- Exercise task -
Arrange the entries below as a numbered list, from the line containing "Click the red Cancel" through the end of the entries, with both ends included and blank lines omitted.

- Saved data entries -
◇ ◇ ◇ ◇

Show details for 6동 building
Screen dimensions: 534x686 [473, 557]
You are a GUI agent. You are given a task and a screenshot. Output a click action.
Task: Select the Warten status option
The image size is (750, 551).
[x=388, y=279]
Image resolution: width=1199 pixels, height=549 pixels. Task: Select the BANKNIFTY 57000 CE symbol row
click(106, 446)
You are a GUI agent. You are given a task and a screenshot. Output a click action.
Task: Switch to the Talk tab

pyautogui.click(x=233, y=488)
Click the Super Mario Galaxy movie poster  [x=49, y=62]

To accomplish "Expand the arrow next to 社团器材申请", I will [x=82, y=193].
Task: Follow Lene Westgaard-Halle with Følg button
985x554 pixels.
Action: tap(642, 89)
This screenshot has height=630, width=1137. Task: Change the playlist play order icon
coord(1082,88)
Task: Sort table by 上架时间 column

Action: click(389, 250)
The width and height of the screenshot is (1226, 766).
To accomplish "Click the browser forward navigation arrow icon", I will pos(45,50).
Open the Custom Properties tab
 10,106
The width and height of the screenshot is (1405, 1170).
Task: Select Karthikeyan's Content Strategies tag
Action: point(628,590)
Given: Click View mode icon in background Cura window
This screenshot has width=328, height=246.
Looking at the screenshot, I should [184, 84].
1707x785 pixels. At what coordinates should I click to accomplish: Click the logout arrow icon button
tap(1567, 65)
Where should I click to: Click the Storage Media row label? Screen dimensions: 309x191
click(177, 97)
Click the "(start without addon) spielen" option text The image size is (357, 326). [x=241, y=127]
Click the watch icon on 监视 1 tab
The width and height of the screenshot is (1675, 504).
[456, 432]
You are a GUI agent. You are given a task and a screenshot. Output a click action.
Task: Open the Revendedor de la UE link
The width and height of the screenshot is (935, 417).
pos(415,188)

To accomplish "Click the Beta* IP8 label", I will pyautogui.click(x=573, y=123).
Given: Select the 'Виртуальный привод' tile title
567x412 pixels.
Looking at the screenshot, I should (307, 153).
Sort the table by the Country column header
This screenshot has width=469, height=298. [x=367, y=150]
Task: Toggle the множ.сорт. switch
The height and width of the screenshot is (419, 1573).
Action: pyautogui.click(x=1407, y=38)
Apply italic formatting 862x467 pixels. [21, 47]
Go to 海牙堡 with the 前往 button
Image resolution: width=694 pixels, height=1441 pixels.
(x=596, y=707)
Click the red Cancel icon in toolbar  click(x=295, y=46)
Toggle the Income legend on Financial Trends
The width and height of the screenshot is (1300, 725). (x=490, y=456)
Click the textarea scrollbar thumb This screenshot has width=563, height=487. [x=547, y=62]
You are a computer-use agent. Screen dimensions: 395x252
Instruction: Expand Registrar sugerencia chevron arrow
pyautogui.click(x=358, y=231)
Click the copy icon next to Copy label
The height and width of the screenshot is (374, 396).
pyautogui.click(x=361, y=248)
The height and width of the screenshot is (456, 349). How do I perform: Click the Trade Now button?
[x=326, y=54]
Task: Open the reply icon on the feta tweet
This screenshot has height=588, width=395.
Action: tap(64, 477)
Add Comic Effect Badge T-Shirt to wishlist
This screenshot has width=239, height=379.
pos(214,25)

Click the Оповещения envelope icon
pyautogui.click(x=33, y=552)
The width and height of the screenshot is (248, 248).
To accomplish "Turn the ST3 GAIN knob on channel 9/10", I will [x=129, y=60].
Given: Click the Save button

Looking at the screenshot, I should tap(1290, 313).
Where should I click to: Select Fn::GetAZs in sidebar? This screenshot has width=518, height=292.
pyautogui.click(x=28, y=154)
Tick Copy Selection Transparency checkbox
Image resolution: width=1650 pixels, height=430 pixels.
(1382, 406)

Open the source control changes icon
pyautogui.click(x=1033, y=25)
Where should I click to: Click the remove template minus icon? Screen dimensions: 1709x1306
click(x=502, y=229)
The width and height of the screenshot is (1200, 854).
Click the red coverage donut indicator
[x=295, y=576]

◇ ◇ ◇ ◇

- Full output -
1. Click the red Cancel icon in toolbar  click(x=295, y=46)
2. Toggle the Income legend on Financial Trends
3. The width and height of the screenshot is (1300, 725). (x=490, y=456)
4. Click the textarea scrollbar thumb This screenshot has width=563, height=487. [x=547, y=62]
5. You are a computer-use agent. Screen dimensions: 395x252
6. Instruction: Expand Registrar sugerencia chevron arrow
7. pyautogui.click(x=358, y=231)
8. Click the copy icon next to Copy label
9. The height and width of the screenshot is (374, 396).
10. pyautogui.click(x=361, y=248)
11. The height and width of the screenshot is (456, 349). How do I perform: Click the Trade Now button?
12. [x=326, y=54]
13. Task: Open the reply icon on the feta tweet
14. This screenshot has height=588, width=395.
15. Action: tap(64, 477)
16. Add Comic Effect Badge T-Shirt to wishlist
17. This screenshot has width=239, height=379.
18. pos(214,25)
19. Click the Оповещения envelope icon
20. pyautogui.click(x=33, y=552)
21. The width and height of the screenshot is (248, 248).
22. To accomplish "Turn the ST3 GAIN knob on channel 9/10", I will [x=129, y=60].
23. Given: Click the Save button
24. Looking at the screenshot, I should tap(1290, 313).
25. Where should I click to: Select Fn::GetAZs in sidebar? This screenshot has width=518, height=292.
26. pyautogui.click(x=28, y=154)
27. Tick Copy Selection Transparency checkbox
28. Image resolution: width=1650 pixels, height=430 pixels.
29. (1382, 406)
30. Open the source control changes icon
31. pyautogui.click(x=1033, y=25)
32. Where should I click to: Click the remove template minus icon? Screen dimensions: 1709x1306
33. click(x=502, y=229)
34. The width and height of the screenshot is (1200, 854).
35. Click the red coverage donut indicator
36. [x=295, y=576]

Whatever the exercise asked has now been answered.